### Task to carry out:
Exactly reproduce the line containing "Task: Click the A350 badge for flight JL005" and all later lines to the end of the entries, leaving the pictures out of your copy.

### Records:
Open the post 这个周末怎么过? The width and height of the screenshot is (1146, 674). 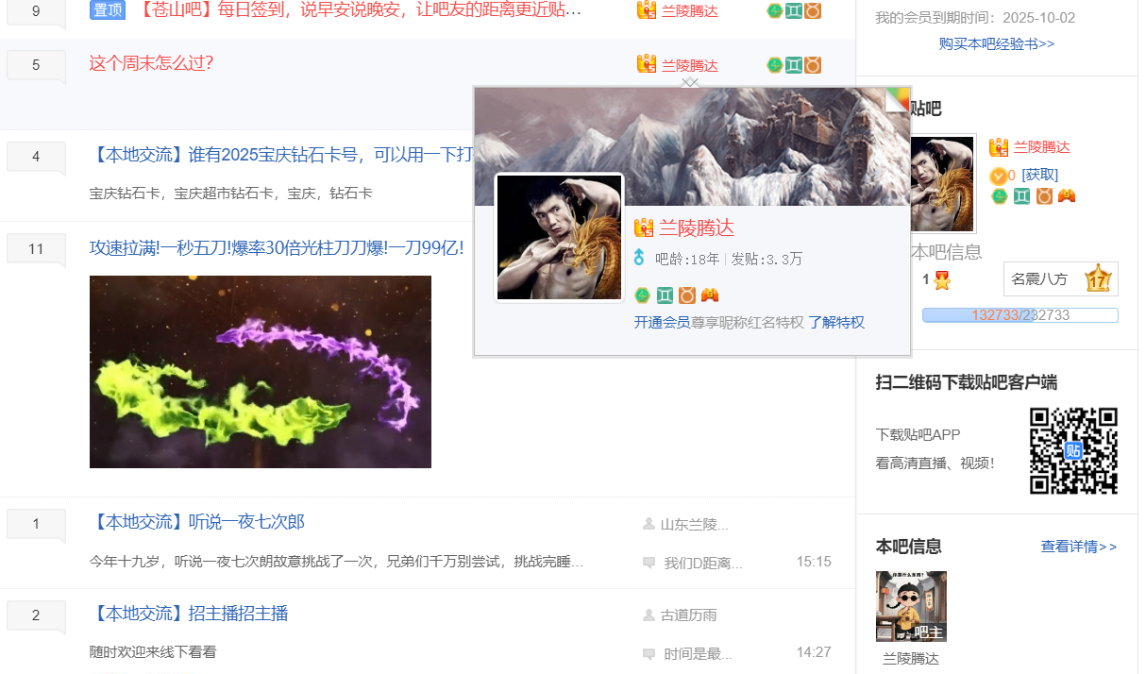click(x=151, y=63)
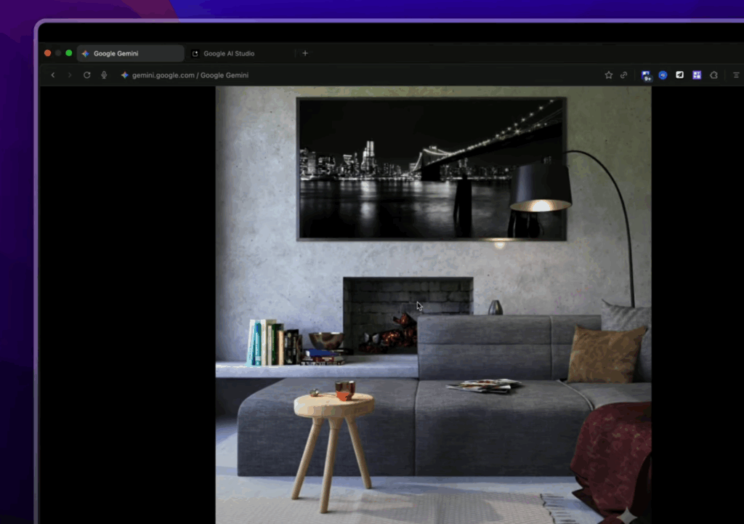
Task: Open a new tab with plus button
Action: pos(305,53)
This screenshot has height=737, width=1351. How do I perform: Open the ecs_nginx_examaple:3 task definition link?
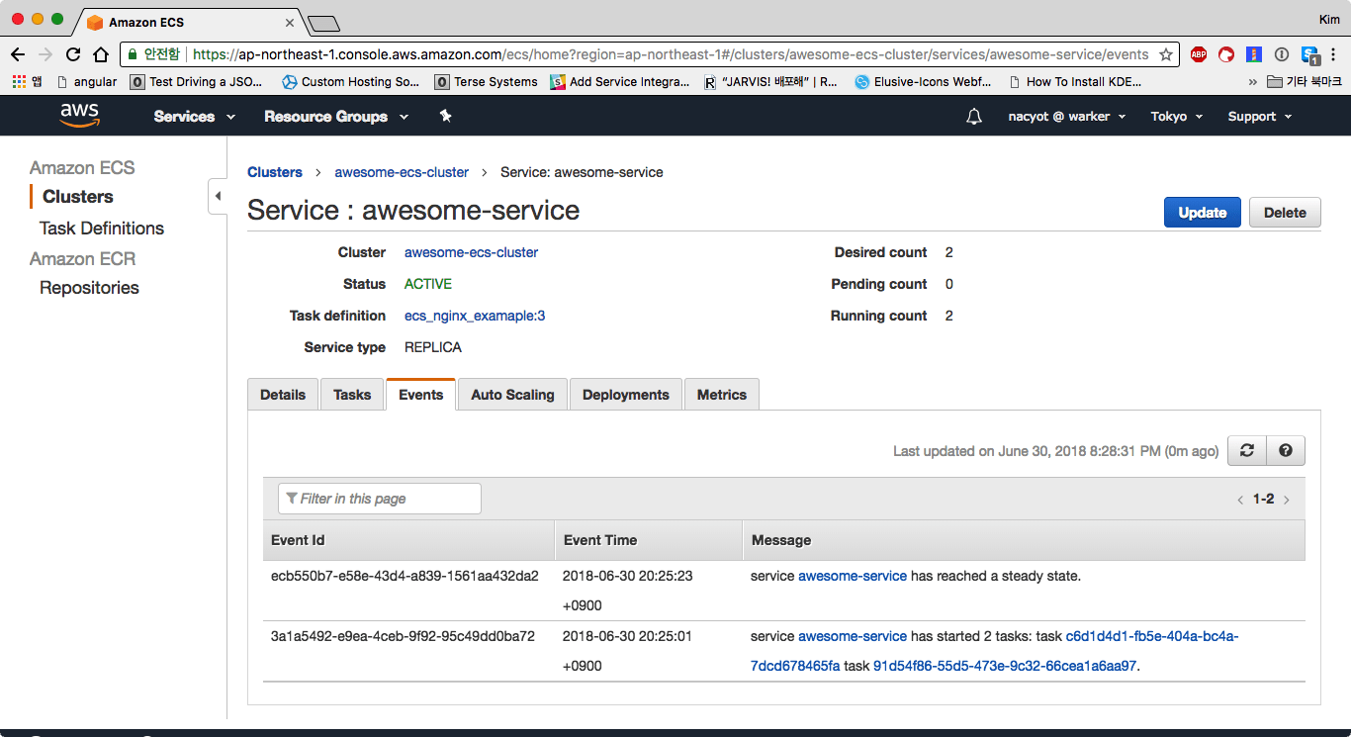tap(475, 316)
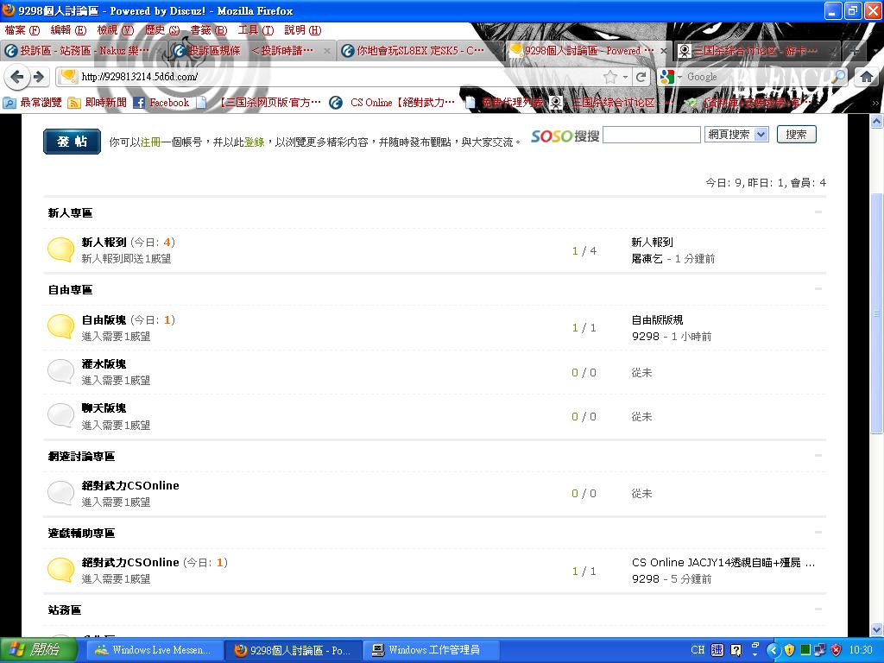Click the 發帖 post button
This screenshot has width=884, height=663.
tap(72, 142)
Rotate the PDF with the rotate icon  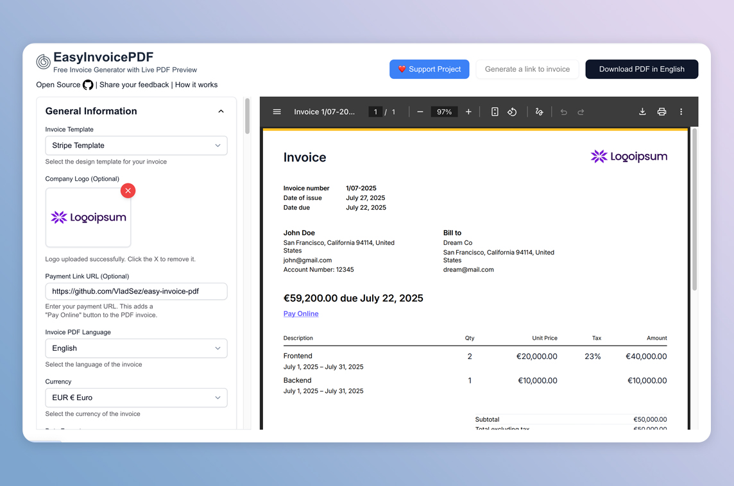pos(512,112)
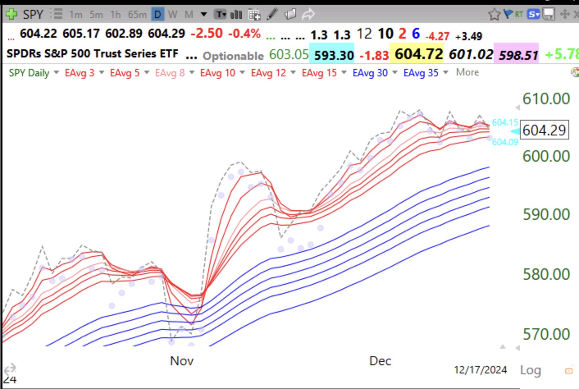Click the green plus to add a symbol
The image size is (579, 389).
point(12,14)
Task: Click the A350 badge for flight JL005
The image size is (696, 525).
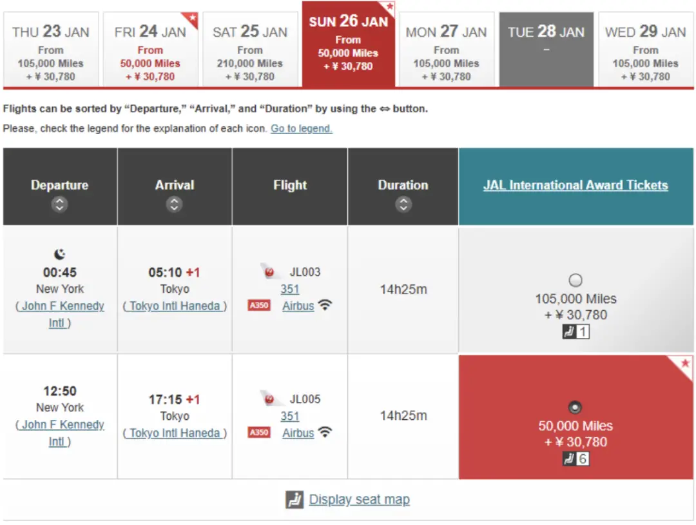Action: (259, 433)
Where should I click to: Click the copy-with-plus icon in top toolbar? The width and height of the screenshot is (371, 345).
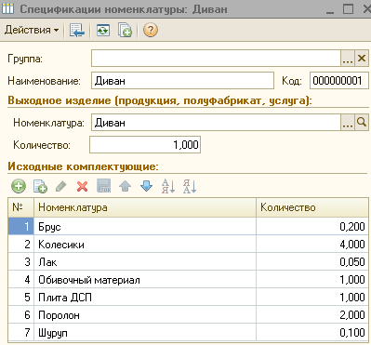coord(125,31)
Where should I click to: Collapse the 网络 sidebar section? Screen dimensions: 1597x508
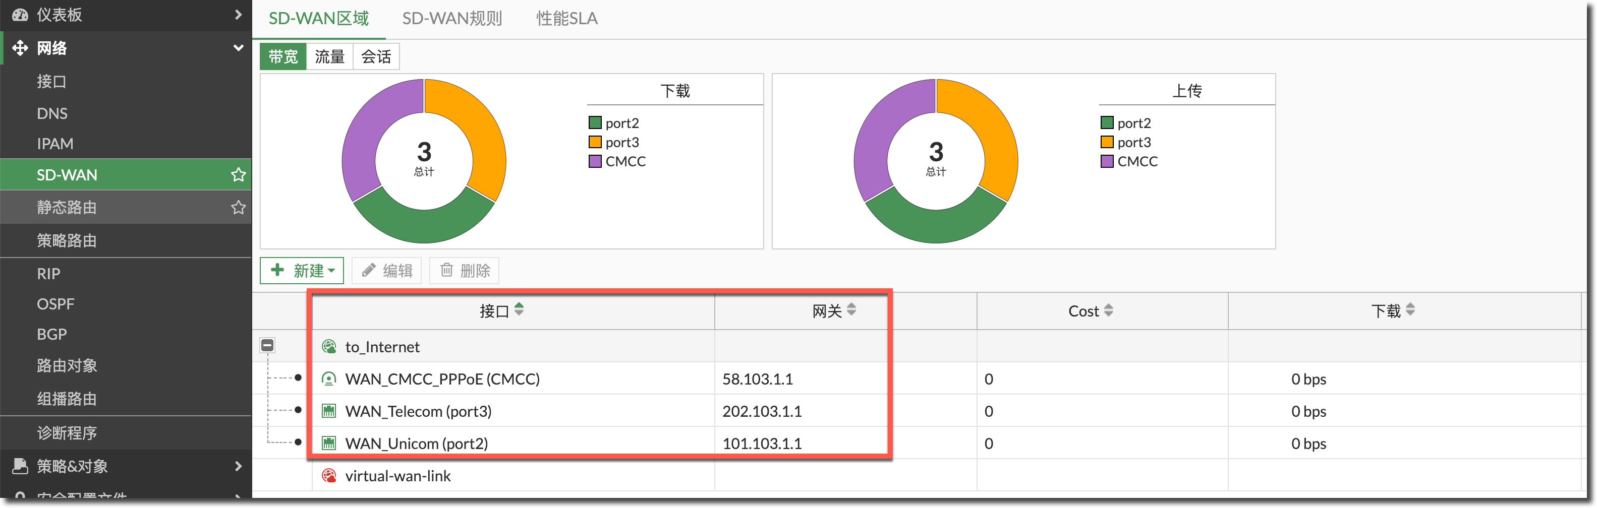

### Task answer:
Task: Click the A350 badge for flight JL005
The image size is (696, 525).
Action: (259, 433)
Where should I click to: Click the copy-with-plus icon in top toolbar? The width and height of the screenshot is (371, 345).
coord(125,31)
Where should I click to: Collapse the 网络 sidebar section? Screen dimensions: 1597x508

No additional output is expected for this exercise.